*Exercise task*.
Set down every line of the records below word for word, leaving out the pictures.

*Records provided*.

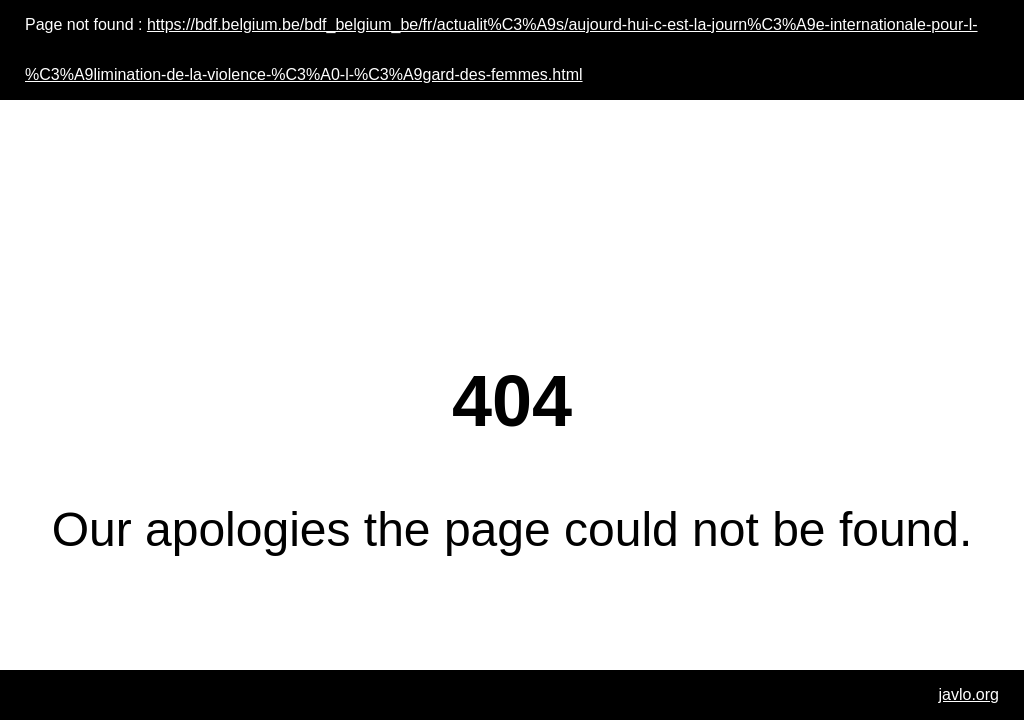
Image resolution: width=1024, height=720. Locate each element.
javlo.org (969, 694)
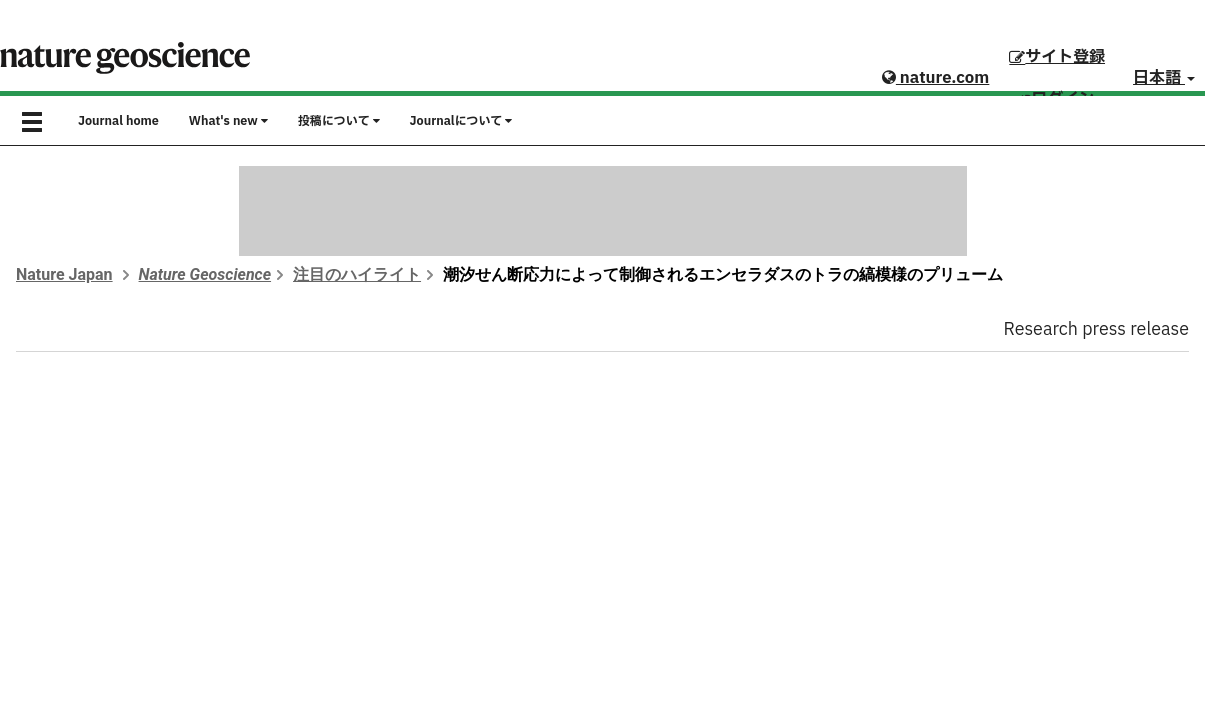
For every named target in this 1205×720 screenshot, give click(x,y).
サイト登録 (1057, 57)
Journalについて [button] (461, 121)
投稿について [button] (339, 121)
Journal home (118, 121)
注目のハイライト (357, 274)
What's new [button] (228, 121)
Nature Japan (64, 274)
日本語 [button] (1164, 78)
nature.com (935, 78)
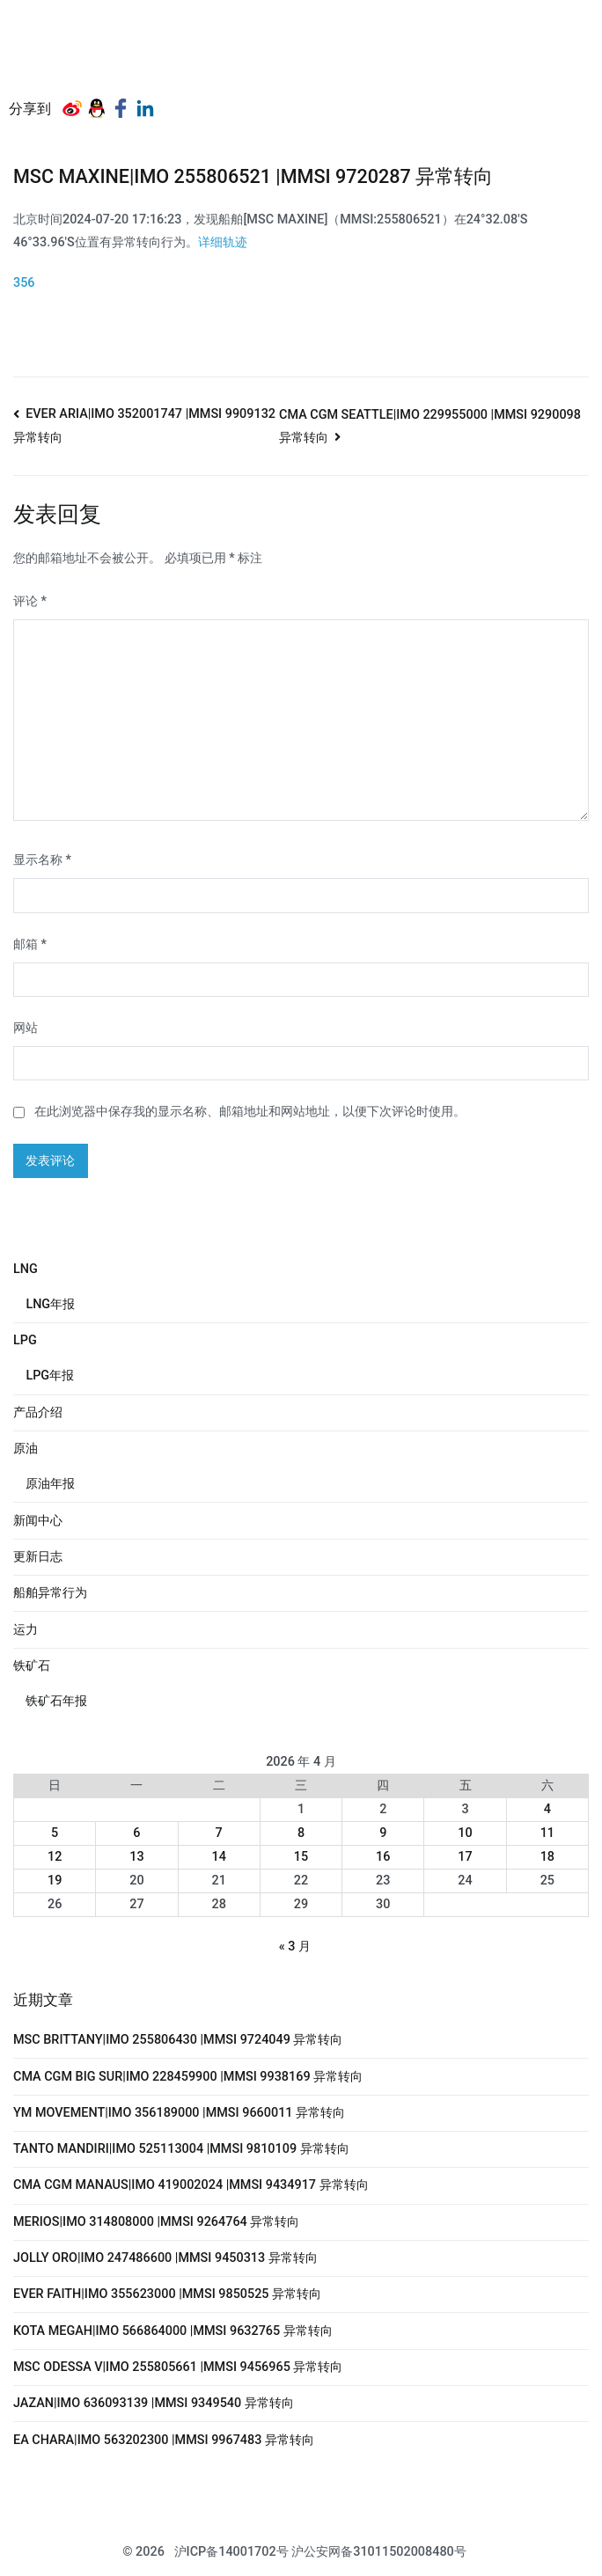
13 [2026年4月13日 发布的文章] (136, 1856)
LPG (25, 1340)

*The answer*.
Image resolution: width=1024, height=720. Locate each element.
javlo.org (969, 694)
For every named target in this 1205×720 screenshot, give click(x,y).
サイト登録 (1057, 57)
Journalについて [button] (461, 121)
投稿について [button] (339, 121)
Journal home (118, 121)
注目のハイライト (357, 274)
What's new [button] (228, 121)
Nature Japan (64, 274)
日本語 [button] (1164, 78)
nature.com (935, 78)
13 [2026年4月13日 发布的文章] (136, 1856)
LPG (25, 1340)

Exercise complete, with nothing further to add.